[Date Prev][Date Next][Thread Prev][Thread Next][Date Index][Thread Index]
Re: Decoding ACE created by libidn2...
From: |
Thomas Jacob |
Subject: |
Re: Decoding ACE created by libidn2... |
Date: |
Thu, 06 Jun 2013 15:21:56 +0200 |
On Wed, 2013-06-05 at 22:57 +0200, Simon Josefsson wrote:
> It is not trivial, and there may be multiple reasonable implementations.
> I have been meaning to write up one way to do it, and to implement that,
> in the hope that it could be established as a standard, but haven't
> found time. I recall sending a short summary of the steps required to
> the IDNA list (I think) a long time ago when I noticed this issue with
> IDNA2008.
I see...
> > Libidn2 doesn't seem to supply such a function yet, the
> > older Libidn (at least the cmd line tool) doesn't either
> > really, but I can manually split the punycode part from
> > the xn-- in each label and then use Libidn's punycode decoder
> > to reach my goal. Seems a bit of a hassle though.
>
> Yup, something like this is what a library could implement. There are
> aspects which is unclear (for example, how to split the domain? On
> ASCII dot '.' only, or the IDNA2003 domain separators? Should you split
> on escaped dots?).
Hmm, just noticed that the idnkit2.2 guys actually have implemented
their own interpretation of reverse conversion now, here's some of
what they do:
python t.py | /usr/local/bin/idnconv2 -reverse
www.buße.de
www․buße․de
www‥buße‥de
www…buße…de
www⒈buße⒈de
www⒉buße⒉de
www⒊buße⒊de
www⒋buße⒋de
www⒌buße⒌de
www⒍buße⒍de
www⒎buße⒎de
www⒏buße⒏de
www⒐buße⒐de
www⒑buße⒑de
www⒒buße⒒de
www⒓buße⒓de
www⒔buße⒔de
www⒕buße⒕de
www⒖buße⒖de
www⒗buße⒗de
www⒘buße⒘de
www⒙buße⒙de
www⒚buße⒚de
www⒛buße⒛de
www㏂buße㏂de
www㏇buße㏇de
www㏘buße㏘de
www︙buße︙de
www︰buße︰de
www﹒buße﹒de
www.buße.de
www🄀buße🄀de
t.py:
for l in file('lst').readlines():
if not l.startswith('U+'):
continue
ustr = l.split()[0].split('+')[1]
u = unichr(int(ustr, 16))
print (u'www%sxn--bue-6ka%sde' % (u,u)).encode('utf-8')

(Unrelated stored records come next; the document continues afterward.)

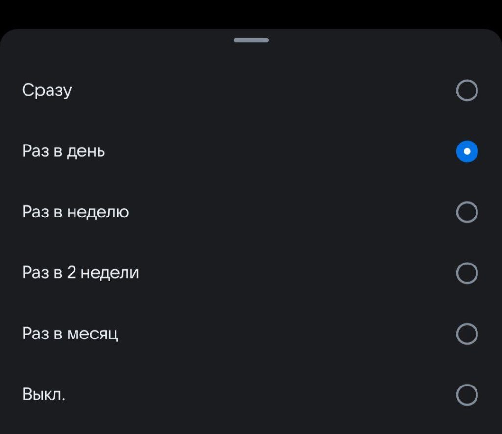The width and height of the screenshot is (502, 434).
Task: Click the empty circle next to «Сразу»
Action: pos(466,90)
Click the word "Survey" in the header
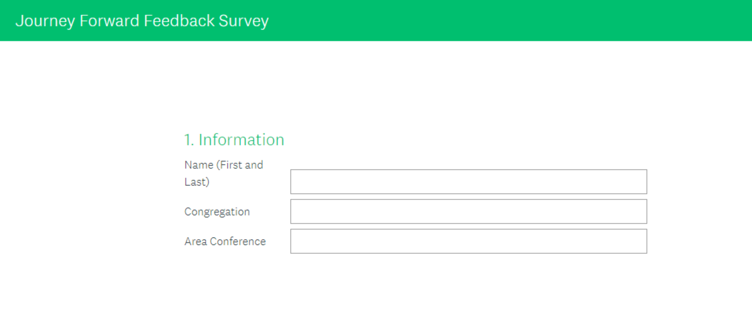752x315 pixels. [244, 21]
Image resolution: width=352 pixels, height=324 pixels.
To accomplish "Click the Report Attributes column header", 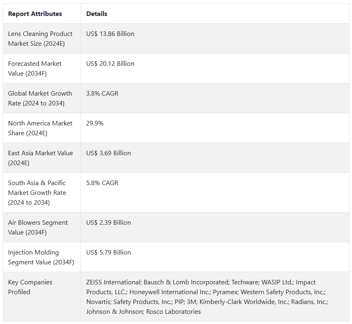I will 35,13.
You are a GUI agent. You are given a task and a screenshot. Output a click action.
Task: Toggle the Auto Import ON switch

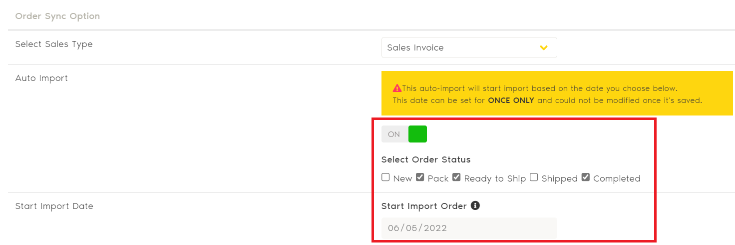tap(404, 134)
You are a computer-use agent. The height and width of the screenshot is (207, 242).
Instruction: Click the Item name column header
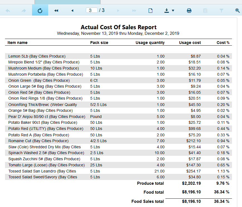click(17, 43)
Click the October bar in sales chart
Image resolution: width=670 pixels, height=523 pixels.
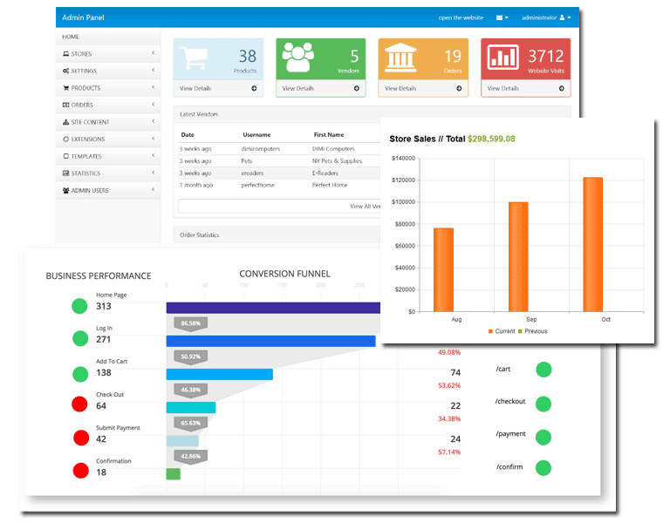pyautogui.click(x=593, y=244)
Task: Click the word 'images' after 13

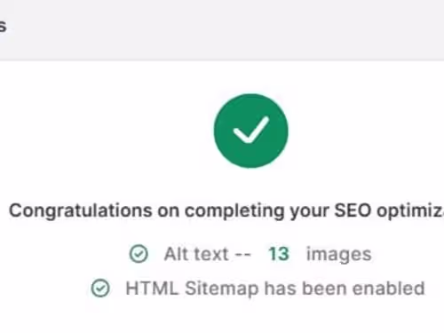Action: coord(338,255)
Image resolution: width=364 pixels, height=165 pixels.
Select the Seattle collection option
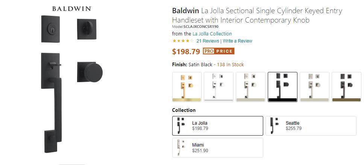(x=311, y=126)
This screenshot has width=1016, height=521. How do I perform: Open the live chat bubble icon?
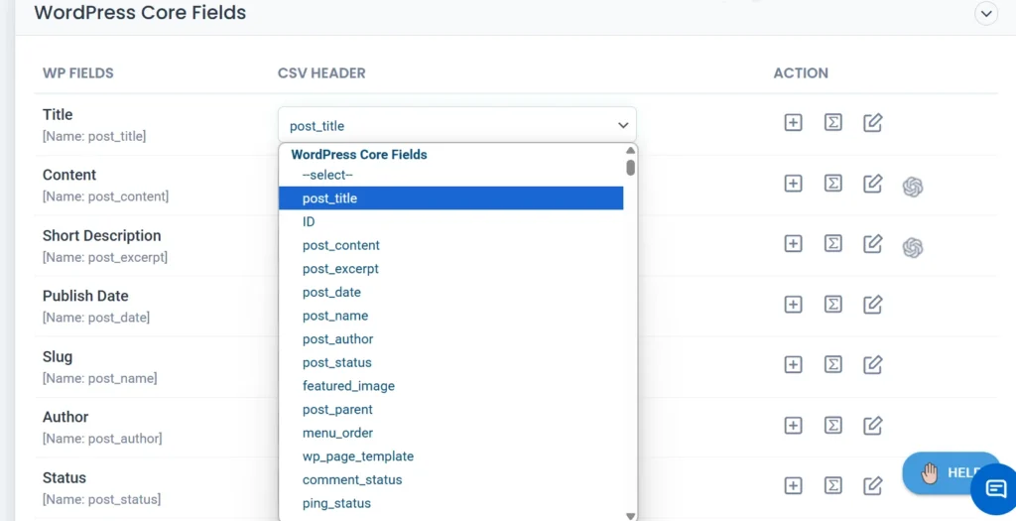(994, 488)
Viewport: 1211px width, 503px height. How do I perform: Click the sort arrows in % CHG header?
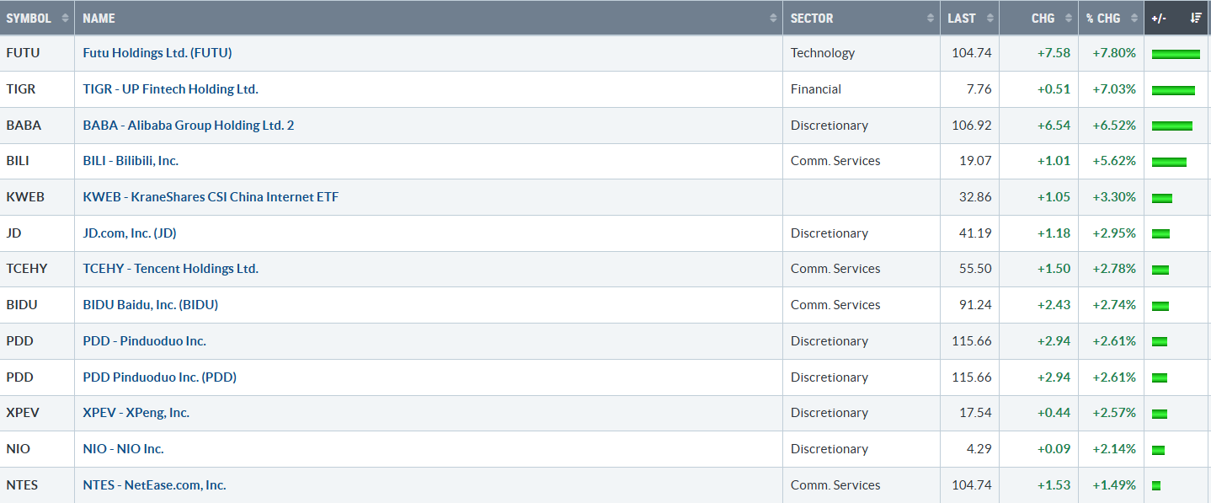point(1134,18)
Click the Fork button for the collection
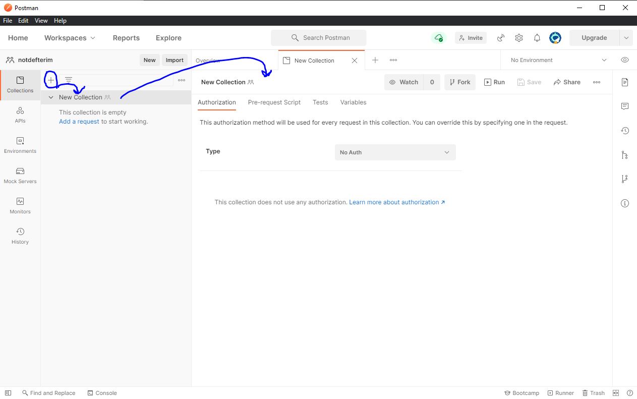637x399 pixels. pos(459,82)
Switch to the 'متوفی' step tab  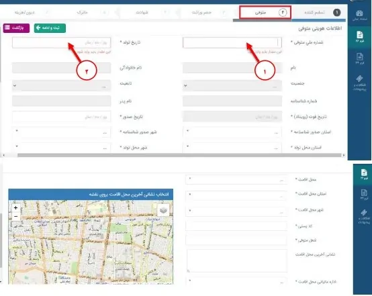(265, 12)
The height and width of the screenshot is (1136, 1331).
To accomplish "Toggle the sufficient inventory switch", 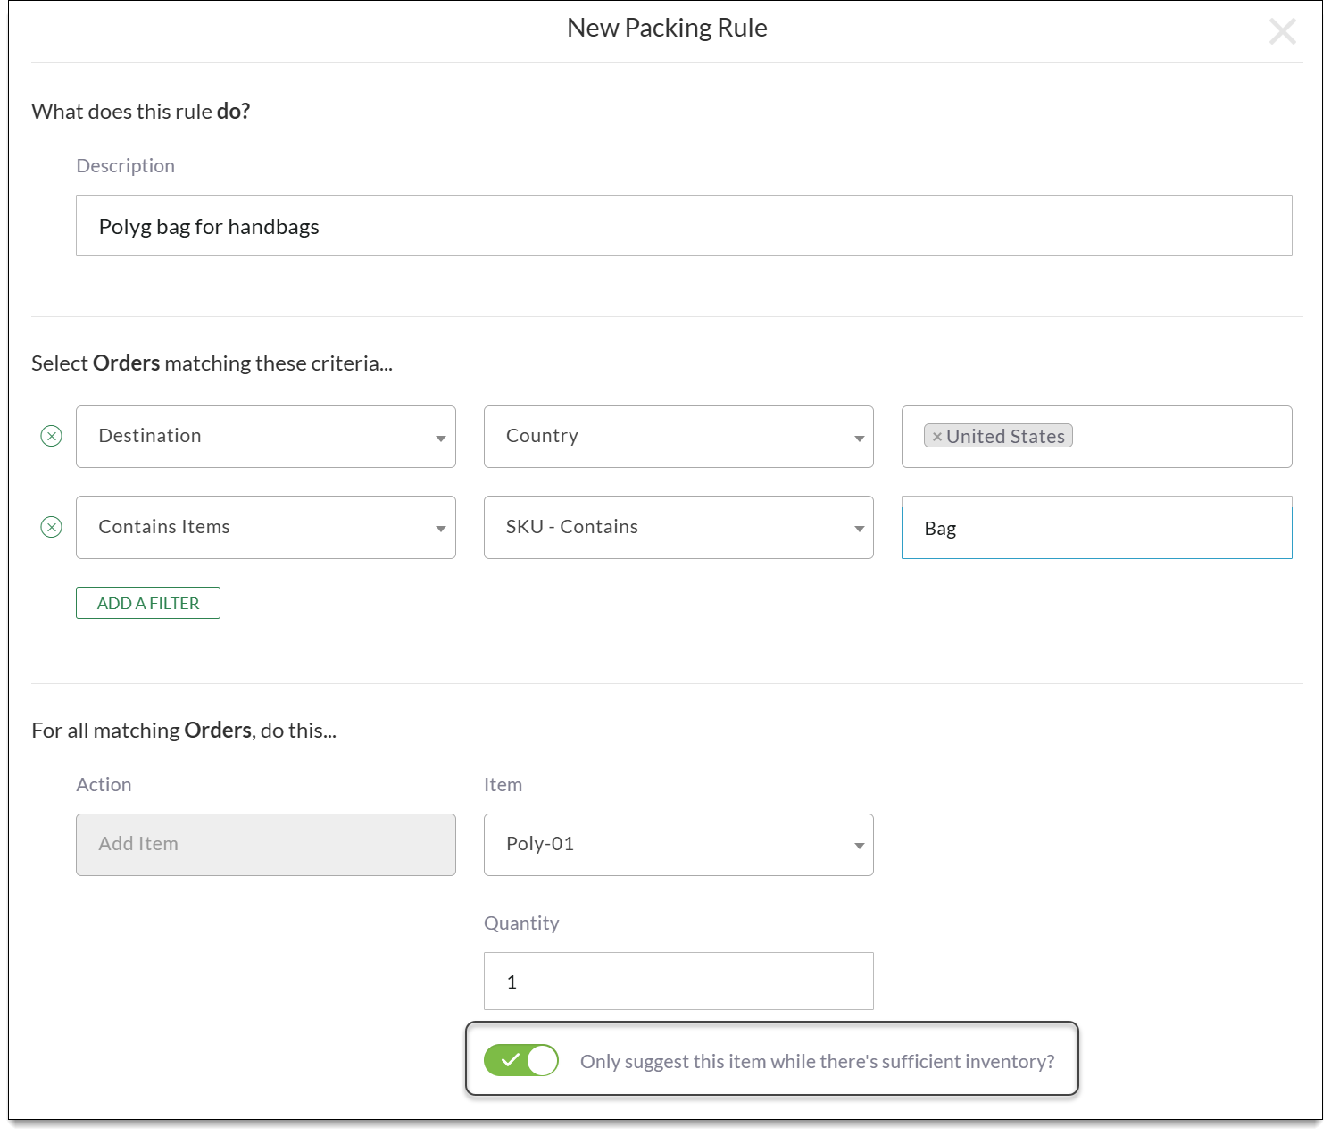I will 521,1060.
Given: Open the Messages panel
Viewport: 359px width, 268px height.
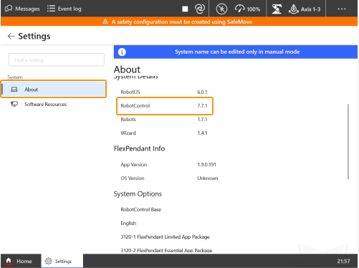Looking at the screenshot, I should click(x=22, y=9).
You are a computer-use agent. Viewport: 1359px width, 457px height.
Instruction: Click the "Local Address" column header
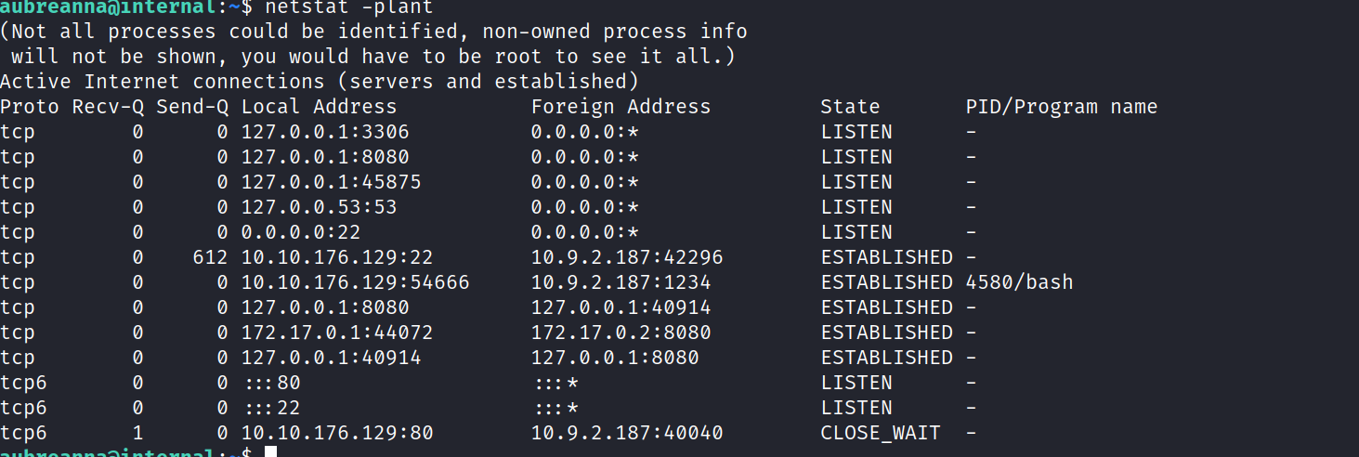pos(319,107)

'lst' contains a text/cutnpaste
from
http://unicode.org/cldr/utility/list-unicodeset.jsp?a=[:toNFKC=/\./:]
They don't interpret %2E however:
echo "www%2Exn--bue-6ka%2Ede" | /usr/local/bin/idnconv2 -reverse
www%2exn--bue-6ka%2ede
but to be honest, I don't really understand the intrinsics
of IDNA2003/2008 and the whole unicode character transformation
and classification rules, that's why I am happy to use
your libraries whenever possible ;=)
Regards,
Thomas